3 thoughts on “I wonder if this was Polly\’s husband?”

  1. Someone I read somewhere proposed a standard taxpayer unit to be able to measure the enormity of figures that are banded around for public spending (and particularly waste). Something akin to the amount of tax the average earner pays on his income (ignoring VAT and duties etc) in one year.

    Ball park figures: average earnings £25K, allowance last year £6.5K. Rest taxed at C. 33% = approx £6K. Thus just to pay for Polly’s husbands fancy lunches (allegedly your honour) it took 2 standard taxpayers to labour for an entire year, all for nothing.

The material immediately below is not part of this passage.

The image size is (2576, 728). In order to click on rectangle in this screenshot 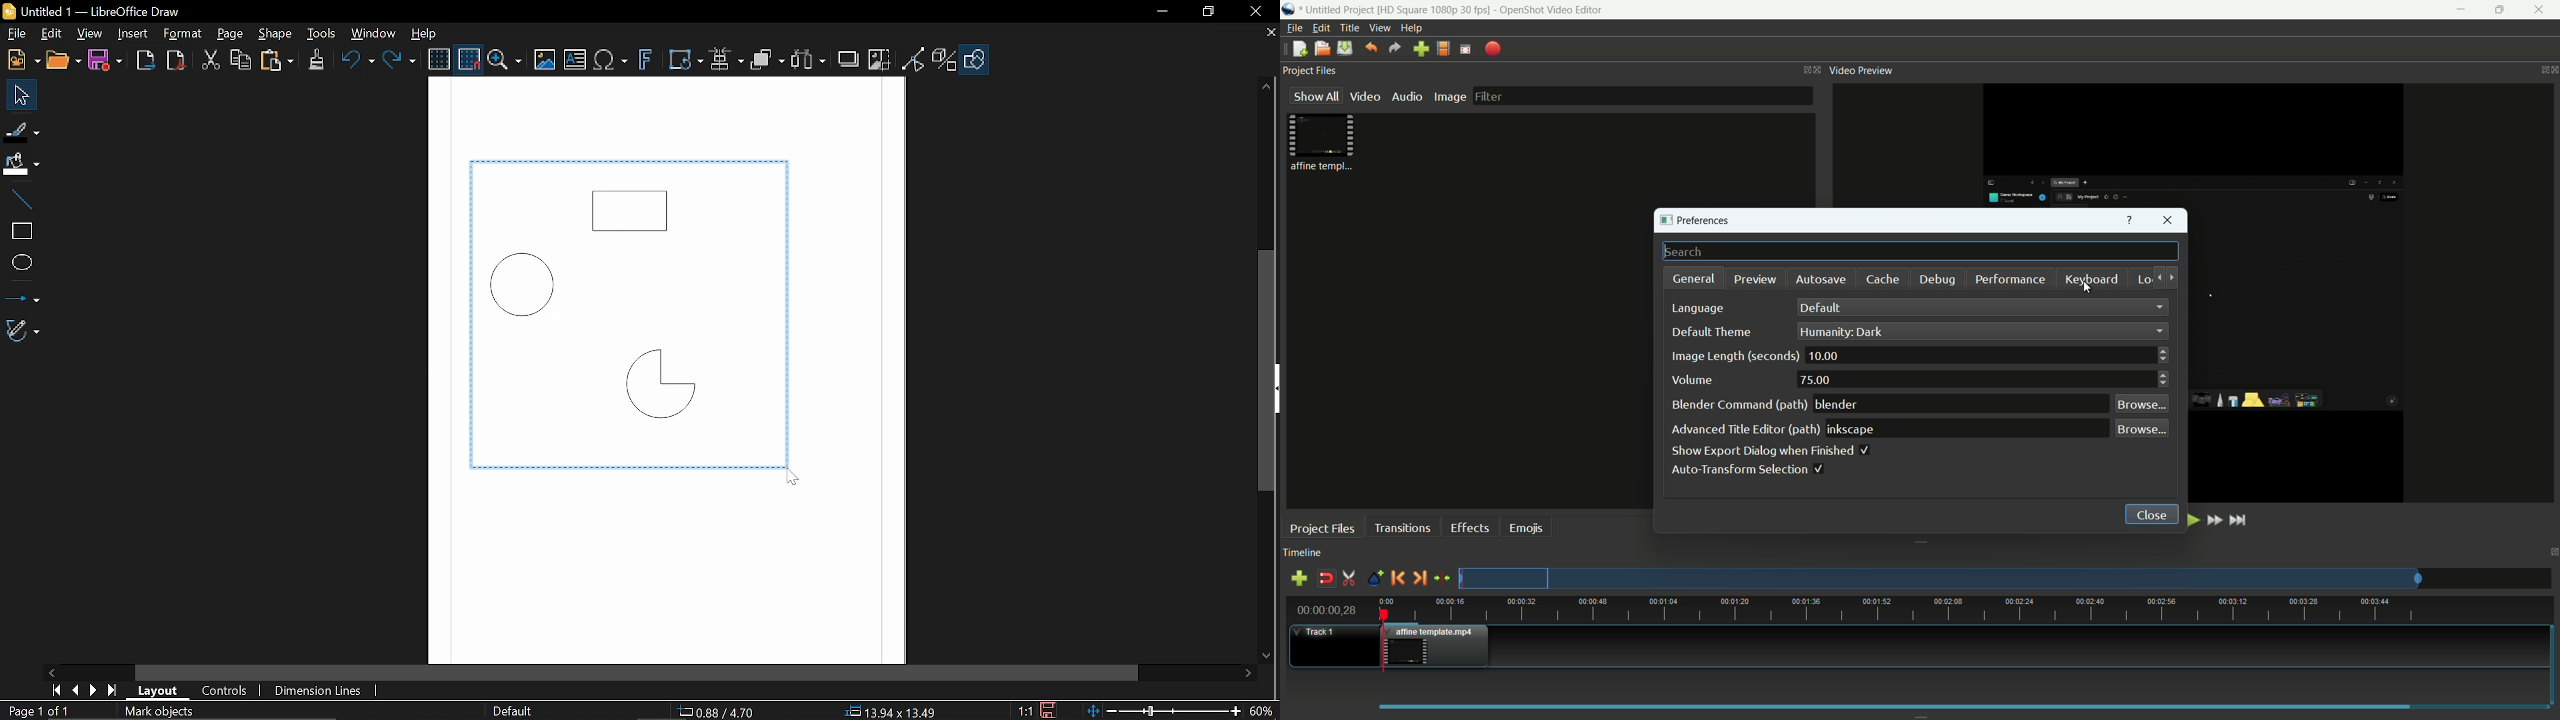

    Maybe that’s what we should do – every saving that could be made in public spending, never mind how little, should be put in a hat, and taxpayers drawn at random (from the electoral register say) and they are given a free ride for a year. No tax to pay at all. Better for a few people to enjoy a decent saving than everyone to save 1p in tax.

    A real National Lottery, where it could indeed be you!

  2. If this story appears in Guardian articles and on Comment is Free, then it almost certainly wasn’t Polly’s husband.

    If it only appears in Guardian articles which cannot be commented on, then maybe it wasn’t.

    If the Guardian don’t cover it at all, then …

  3. ‘audit commission expenses’ search returns zilch.
    So does Mk1 eyeball search.
    Fingers crossed in Tuscan villas?